Byung-Chul Han sostiene que la hiperconectividad ha destruido la escucha real. En una sociedad donde cada usuario compite por atención, escuchar se vuelve un acto casi extinto. El filósofo anticipa que surgirán profesionales dedicados a prestar oídos, porque las relaciones cotidianas ya no ofrecen ese espacio. La tecnología nos acerca, pero nos aleja de la pausa necesaria para atender al otro.

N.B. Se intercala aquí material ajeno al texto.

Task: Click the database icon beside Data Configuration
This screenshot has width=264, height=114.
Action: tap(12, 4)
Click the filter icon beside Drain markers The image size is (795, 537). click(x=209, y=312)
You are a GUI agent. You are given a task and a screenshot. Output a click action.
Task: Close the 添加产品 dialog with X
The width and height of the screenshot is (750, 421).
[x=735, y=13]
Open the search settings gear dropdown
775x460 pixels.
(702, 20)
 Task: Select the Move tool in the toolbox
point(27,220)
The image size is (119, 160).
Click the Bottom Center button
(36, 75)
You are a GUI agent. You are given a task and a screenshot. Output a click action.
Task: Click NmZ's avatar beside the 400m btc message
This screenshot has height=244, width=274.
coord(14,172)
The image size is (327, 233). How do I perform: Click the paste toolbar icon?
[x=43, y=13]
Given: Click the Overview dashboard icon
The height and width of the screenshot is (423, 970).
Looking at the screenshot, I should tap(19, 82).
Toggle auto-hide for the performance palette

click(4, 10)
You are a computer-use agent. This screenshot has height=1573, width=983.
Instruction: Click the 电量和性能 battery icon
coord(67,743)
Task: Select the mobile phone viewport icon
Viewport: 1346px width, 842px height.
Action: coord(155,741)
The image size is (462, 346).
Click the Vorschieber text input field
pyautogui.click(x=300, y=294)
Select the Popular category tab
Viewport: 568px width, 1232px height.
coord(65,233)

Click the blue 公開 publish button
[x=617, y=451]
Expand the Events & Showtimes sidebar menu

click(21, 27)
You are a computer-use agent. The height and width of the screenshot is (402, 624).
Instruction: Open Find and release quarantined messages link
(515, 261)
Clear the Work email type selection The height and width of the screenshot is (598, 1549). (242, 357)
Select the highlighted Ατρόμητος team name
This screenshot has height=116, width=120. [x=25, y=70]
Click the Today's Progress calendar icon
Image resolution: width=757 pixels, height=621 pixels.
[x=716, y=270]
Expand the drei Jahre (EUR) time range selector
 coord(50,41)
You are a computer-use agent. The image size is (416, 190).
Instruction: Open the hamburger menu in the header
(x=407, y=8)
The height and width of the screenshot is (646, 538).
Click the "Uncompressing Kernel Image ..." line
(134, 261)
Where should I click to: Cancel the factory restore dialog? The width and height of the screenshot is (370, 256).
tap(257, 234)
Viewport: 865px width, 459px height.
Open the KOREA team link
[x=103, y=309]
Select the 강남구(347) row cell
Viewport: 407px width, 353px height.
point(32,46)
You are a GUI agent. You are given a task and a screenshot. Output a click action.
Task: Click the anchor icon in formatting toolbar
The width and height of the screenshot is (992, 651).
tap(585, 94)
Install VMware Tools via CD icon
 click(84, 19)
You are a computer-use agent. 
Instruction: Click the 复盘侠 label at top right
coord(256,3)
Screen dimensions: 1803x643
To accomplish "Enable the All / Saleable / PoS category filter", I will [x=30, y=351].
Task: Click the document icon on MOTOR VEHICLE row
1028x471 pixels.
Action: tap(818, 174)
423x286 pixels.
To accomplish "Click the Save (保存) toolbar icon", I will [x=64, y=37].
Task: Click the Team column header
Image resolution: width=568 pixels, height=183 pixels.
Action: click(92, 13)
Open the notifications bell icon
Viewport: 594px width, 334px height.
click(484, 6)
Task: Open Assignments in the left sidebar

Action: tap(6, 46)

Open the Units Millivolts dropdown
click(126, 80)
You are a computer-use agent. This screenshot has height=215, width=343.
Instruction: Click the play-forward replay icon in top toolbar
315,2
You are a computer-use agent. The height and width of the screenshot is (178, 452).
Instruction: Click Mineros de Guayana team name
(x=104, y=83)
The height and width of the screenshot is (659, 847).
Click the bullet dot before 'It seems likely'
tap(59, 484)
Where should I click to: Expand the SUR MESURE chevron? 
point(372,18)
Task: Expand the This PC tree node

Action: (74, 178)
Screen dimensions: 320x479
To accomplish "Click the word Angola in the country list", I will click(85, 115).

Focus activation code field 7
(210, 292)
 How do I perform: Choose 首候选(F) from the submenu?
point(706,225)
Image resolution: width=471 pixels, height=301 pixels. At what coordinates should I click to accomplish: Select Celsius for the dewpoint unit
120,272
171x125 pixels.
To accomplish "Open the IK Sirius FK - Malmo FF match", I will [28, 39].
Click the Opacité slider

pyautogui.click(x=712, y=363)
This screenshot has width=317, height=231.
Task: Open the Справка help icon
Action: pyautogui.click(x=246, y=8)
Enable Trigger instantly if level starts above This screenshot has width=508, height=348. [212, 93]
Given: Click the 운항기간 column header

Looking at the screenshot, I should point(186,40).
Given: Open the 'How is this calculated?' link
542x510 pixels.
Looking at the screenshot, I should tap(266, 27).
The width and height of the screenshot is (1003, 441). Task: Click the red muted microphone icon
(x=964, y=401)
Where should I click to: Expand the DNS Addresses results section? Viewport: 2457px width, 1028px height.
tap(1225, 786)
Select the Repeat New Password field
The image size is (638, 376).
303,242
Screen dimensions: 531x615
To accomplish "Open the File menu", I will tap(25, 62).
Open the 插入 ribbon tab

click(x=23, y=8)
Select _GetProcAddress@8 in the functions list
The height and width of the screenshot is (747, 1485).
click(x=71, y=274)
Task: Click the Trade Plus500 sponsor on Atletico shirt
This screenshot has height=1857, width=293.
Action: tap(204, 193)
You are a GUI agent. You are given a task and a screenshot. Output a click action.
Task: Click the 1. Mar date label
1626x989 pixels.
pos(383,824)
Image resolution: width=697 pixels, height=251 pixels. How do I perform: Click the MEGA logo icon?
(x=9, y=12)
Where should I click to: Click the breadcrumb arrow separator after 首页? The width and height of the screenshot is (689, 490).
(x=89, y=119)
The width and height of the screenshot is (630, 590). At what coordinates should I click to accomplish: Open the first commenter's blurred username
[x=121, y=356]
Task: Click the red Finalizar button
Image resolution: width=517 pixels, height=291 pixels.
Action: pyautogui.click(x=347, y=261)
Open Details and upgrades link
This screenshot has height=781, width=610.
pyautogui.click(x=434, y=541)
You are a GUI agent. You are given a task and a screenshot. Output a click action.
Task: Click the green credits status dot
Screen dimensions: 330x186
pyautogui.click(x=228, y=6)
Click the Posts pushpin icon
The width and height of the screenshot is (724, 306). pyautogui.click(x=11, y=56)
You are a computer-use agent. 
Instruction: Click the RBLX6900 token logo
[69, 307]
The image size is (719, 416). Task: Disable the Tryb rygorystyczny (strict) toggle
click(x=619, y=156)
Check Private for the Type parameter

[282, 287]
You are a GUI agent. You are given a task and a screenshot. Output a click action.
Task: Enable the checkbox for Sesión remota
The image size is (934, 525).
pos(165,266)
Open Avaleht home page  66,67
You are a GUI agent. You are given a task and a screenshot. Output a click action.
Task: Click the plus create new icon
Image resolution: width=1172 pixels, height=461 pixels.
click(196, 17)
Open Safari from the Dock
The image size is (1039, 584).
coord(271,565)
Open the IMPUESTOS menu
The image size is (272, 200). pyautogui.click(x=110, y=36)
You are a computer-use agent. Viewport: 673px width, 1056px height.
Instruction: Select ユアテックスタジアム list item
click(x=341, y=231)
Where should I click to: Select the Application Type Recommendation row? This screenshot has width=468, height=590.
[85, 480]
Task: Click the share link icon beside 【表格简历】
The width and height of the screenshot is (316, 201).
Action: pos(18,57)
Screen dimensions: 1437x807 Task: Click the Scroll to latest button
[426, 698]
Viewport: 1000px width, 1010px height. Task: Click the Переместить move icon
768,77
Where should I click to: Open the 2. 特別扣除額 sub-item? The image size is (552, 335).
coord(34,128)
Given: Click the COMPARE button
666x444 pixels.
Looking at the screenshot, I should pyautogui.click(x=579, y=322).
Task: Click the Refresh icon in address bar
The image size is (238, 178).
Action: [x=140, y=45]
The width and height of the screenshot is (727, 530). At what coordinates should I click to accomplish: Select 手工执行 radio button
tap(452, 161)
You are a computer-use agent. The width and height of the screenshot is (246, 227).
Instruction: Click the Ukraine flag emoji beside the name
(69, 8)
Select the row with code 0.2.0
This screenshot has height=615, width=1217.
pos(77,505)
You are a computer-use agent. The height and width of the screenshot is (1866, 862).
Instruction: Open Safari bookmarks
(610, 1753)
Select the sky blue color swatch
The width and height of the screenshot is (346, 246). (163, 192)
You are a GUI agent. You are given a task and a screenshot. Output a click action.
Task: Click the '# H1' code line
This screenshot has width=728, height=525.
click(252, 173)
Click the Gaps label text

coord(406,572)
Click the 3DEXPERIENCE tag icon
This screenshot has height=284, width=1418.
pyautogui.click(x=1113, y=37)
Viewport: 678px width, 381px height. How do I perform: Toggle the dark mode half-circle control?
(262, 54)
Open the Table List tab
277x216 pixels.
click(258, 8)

Cuando el algoritmo premia el ruido y castiga el silencio 🎧
Las plataformas digitales priorizan la emisión constante: likes, stories, tweets. El diseño de las interfaces fomenta la autopromoción y penaliza la quietud. Escuchar requiere tiempo de procesamiento, algo que los sistemas actuales no recompensan. Desde el punto de vista técnico, crear un asistente que realmente escuche implicaría entrenar modelos con pausas, silencios y matices emocionales. Pero el mercado demanda rapidez, no profundidad. Así, delegar la escucha a un humano profesional parece más viable que esperar que una máquina aprenda a callar.
El oyente de pago: la suscripción que nadie pidió 💸
Imagina pagar una cuota mensual para que alguien te mire a los ojos mientras hablas de tu día. Algo así como un psicólogo, pero sin el diván ni el diagnóstico. En un mundo donde hasta los amigos te piden que resumas tu drama en tres líneas, contratar un oyente será el lujo definitivo. Lo irónico es que necesites pagar para que te escuchen, cuando antes eso se llamaba tener un café con un colega. Pronto veremos anuncios: ¿Cansado de hablar al vacío? Suscríbete a Oído Premium.